Conotoxins targeting neuronal voltage-gated sodium channel subtypes: potential analgesics?

Abstract

Voltage-gated sodium channels (VGSC) are the primary mediators of electrical signal amplification and propagation in excitable cells. VGSC subtypes are diverse, with different biophysical and pharmacological properties, and varied tissue distribution. Altered VGSC expression and/or increased VGSC activity in sensory neurons is characteristic of inflammatory and neuropathic pain states. Therefore, VGSC modulators could be used in prospective analgesic compounds. VGSCs have specific binding sites for four conotoxin families: μ-, μO-, δ- and ί-conotoxins. Various studies have identified that the binding site of these peptide toxins is restricted to well-defined areas or domains. To date, only the μ- and μO-family exhibit analgesic properties in animal pain models. This review will focus on conotoxins from the μ- and μO-families that act on neuronal VGSCs.
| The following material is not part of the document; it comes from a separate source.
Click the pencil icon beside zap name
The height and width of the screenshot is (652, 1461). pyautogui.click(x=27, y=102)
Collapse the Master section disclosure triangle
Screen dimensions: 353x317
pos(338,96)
Examples of how these conotoxins target various pharmacologically important neuronal ion channels, as well as potential problems with the development of drugs from conotoxins, will be discussed.

Figure 1

Structures and sequences of analgesic μ- and μO-conotoxins. (A) Solution structures of analgesic μ-conotoxins, KIIIA and SIIIA. Disulfide links (green) with critical lysine (cyan, K7 (KIIIA) and K11 (SIIIA)) and arginine (blue, R14 (KIIIA) and R18 (SIIIA)) residues. (B) Solution structure of analgesic μO-conotoxin MrVIB. Disulfide links are green. (C) Amino acid sequences of analgesic μ-conotoxins, KIIIA and SIIIA, and μO-conotoxins, MrVIA and MrVIB. * C-terminal amidation.

Figure 2

Effect of μO-conotoxin MrVIB on Na⁺ current amplitude of Na_v1.2, Na_v1.8 and their chimeras. (A) Schematic diagram of parent VGSC a-subunits rNa_v1.2 (open), hNa_v1.8 (filled) and chimeras 8822 and 8288. Roman numerals denote individual domains of the α-subunit, (B) Current–voltage relationship of rNa_v1.2, hNa_v1.8 and chimeras 8288 and 8822 in the absence (open symbols) and presence (closed symbols) of 1 μM MrVIB. Normalized peak currents (I/I₀) were plotted as a function of membrane potential. Insets: normalized depolarization-activated Na⁺ currents in Xenopus oocytes expressing rNa_v1.2, hNa_v1.8 and the chimeras. Oocytes were held at −80 mV and depolarized to potentials ranging from −80 to +40 mV in 10 mV increments (adapted from Knapp et al. [129]).